**Work instructions**
Copy every line of the material below exactly as it appears, leaving out the pictures.

**Text and element pointing records**
>> begin

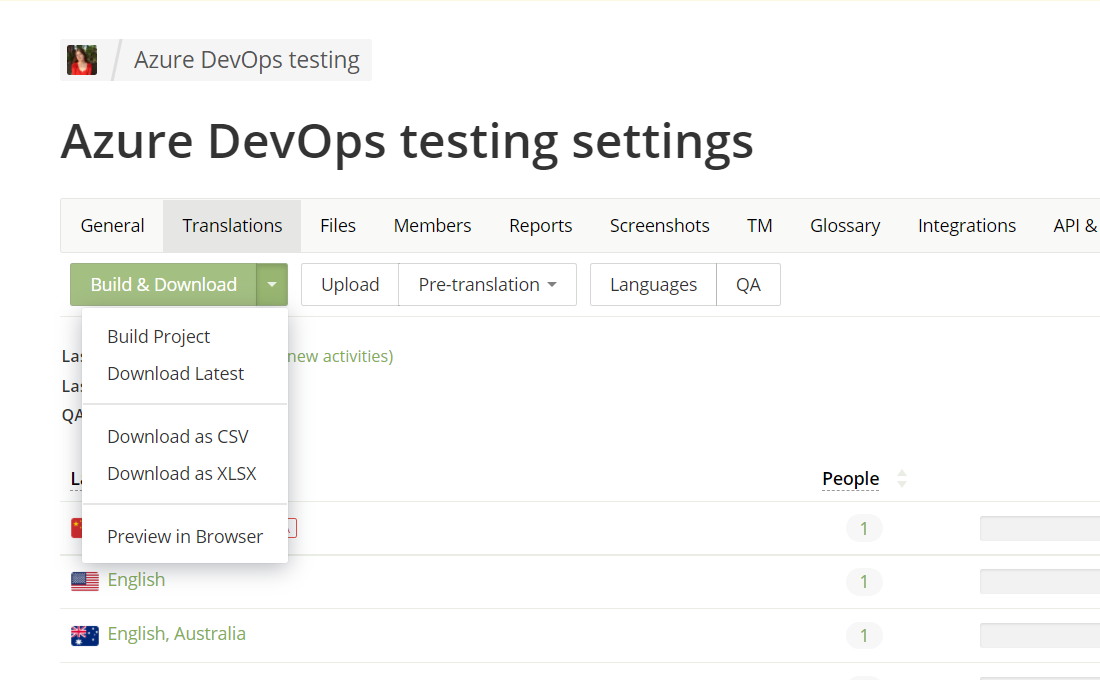
Task: Click the Azure DevOps testing breadcrumb link
Action: pyautogui.click(x=247, y=60)
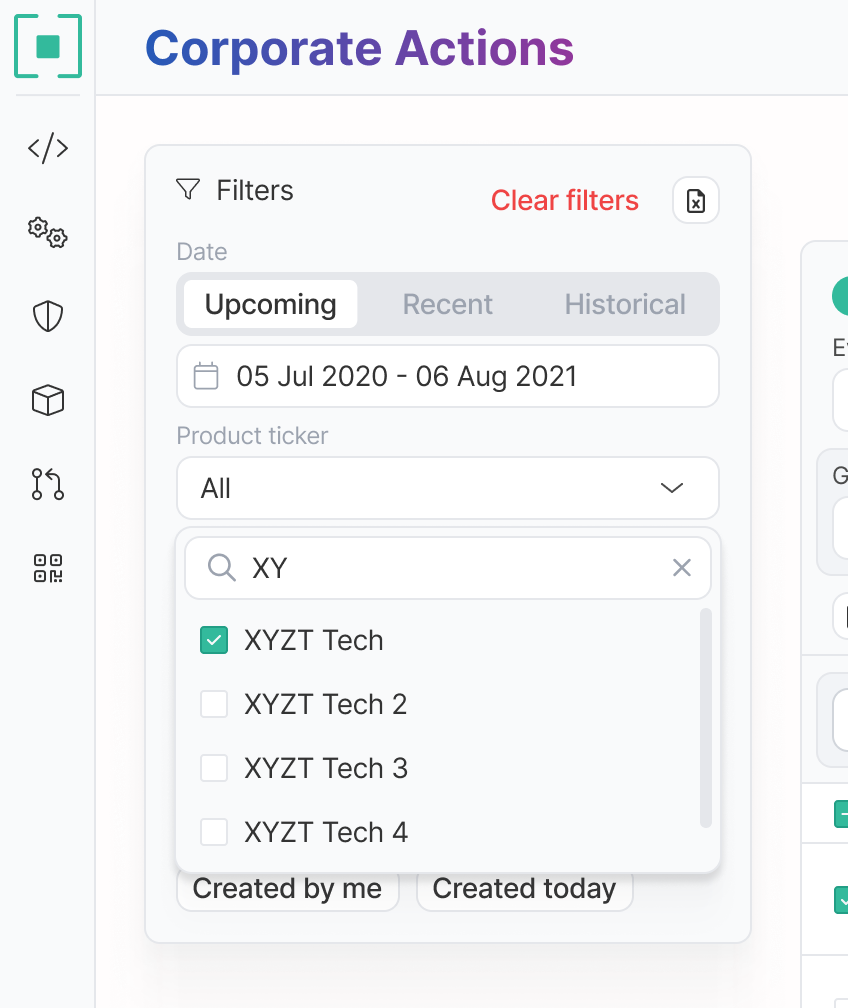
Task: Tick the XYZT Tech 4 option
Action: [214, 832]
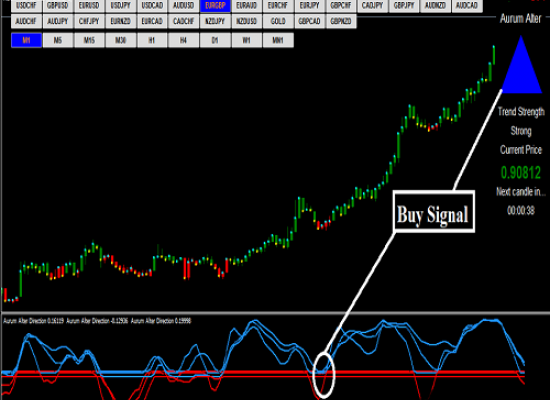Click the Aurum Alter Direction indicator label
Screen dimensions: 550x400
97,321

>> end

**Exercise result**
Task: Click the Azure DevOps testing breadcrumb link
Action: pyautogui.click(x=247, y=60)
Task: Tick the XYZT Tech 4 option
Action: [214, 832]
Click the Aurum Alter Direction indicator label
Screen dimensions: 550x400
97,321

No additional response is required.